Public Member Functions

 BuskeAdhesiveForce ()
double GetAdhesionEnergyParameter ()
void SetAdhesionEnergyParameter (double adhesionEnergyParameter)
c_vector< double, DIM > CalculateForceBetweenNodes (unsigned nodeAGlobalIndex, unsigned nodeBGlobalIndex, AbstractCellPopulation< DIM > &rCellPopulation)
double GetMagnitudeOfForce (double distanceBetweenNodes, double radiusOfCellOne, double radiusOfCellTwo)
virtual void OutputForceParameters (out_stream &rParamsFile)

Private Member Functions

template<class Archive >
void serialize (Archive &archive, const unsigned int version)

Private Attributes

double mAdhesionEnergyParameter

Friends

class TestForcesNotForRelease
class boost::serialization::access

Detailed Description

template<unsigned DIM>
class BuskeAdhesiveForce< DIM >

A force law employed by Buske et al (2011) in their overlapping spheres model of the intestinal crypt (doi:10.1371/journal.pcbi.1001045).
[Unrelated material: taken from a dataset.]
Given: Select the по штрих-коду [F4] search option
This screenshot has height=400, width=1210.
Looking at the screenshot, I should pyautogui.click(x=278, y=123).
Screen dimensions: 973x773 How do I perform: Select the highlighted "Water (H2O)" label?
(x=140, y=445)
Length is scaled by natural length.

Todo:
does this mean natural radius of a cell? If so at what age? (#1764) Time is in hours.

Definition at line 45 of file BuskeAdhesiveForce.hpp.
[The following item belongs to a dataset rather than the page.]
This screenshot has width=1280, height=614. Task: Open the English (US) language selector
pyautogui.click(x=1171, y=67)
Constructor & Destructor Documentation

template<unsigned DIM>
BuskeAdhesiveForce< DIM >::BuskeAdhesiveForce (  )  [inline]

Constructor.

Definition at line 32 of file BuskeAdhesiveForce.cpp.


Member Function Documentation

template<unsigned DIM>
c_vector< double, DIM > BuskeAdhesiveForce< DIM >::CalculateForceBetweenNodes ( unsigned  nodeAGlobalIndex,
unsigned  nodeBGlobalIndex,
AbstractCellPopulation< DIM > &  rCellPopulation 
) [inline, virtual]

Calculate the force between two nodes.

Note that this assumes they are connected and is called by rCalculateVelocitiesOfEachNode()

Parameters:
nodeAGlobalIndex index of one neighbouring node
nodeBGlobalIndex index of the other neighbouring node
rCellPopulation the cell population

Implements AbstractTwoBodyInteractionForce< DIM >.
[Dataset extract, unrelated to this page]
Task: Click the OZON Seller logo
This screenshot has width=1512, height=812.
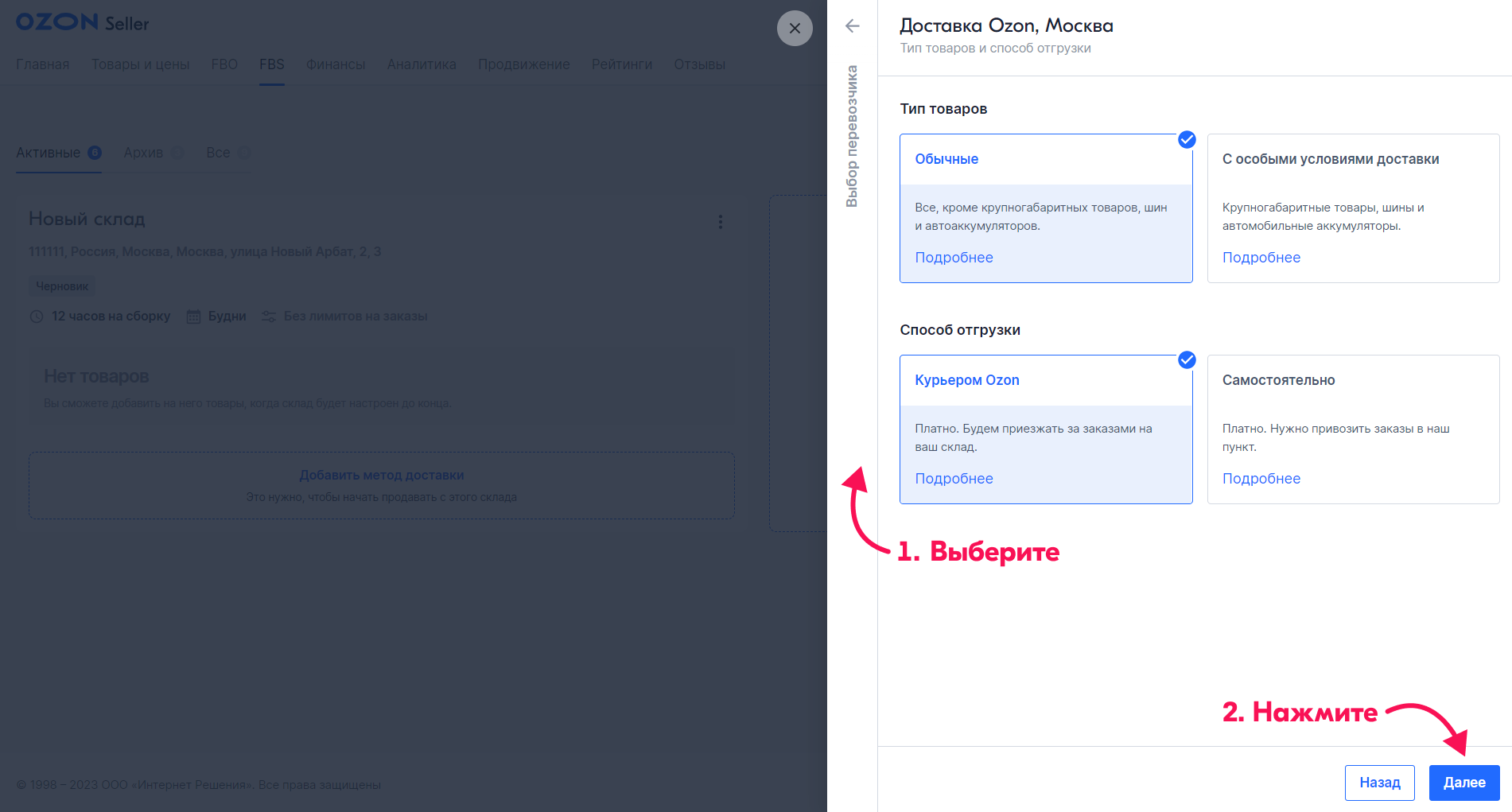Action: (x=83, y=22)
Definition at line 51 of file BuskeAdhesiveForce.cpp.

References NodesOnlyMesh< SPACE_DIM >::GetCellRadius(), AbstractTwoBodyInteractionForce< DIM >::GetCutOffLength(), BuskeAdhesiveForce< DIM >::GetMagnitudeOfForce(), AbstractCellPopulation< DIM >::GetNode(), and AbstractTwoBodyInteractionForce< DIM >::mUseCutOffLength.

template<unsigned DIM>
double BuskeAdhesiveForce< DIM >::GetAdhesionEnergyParameter (  )  [inline]

Get mAdhesionEnergyParameter.

Definition at line 39 of file BuskeAdhesiveForce.cpp.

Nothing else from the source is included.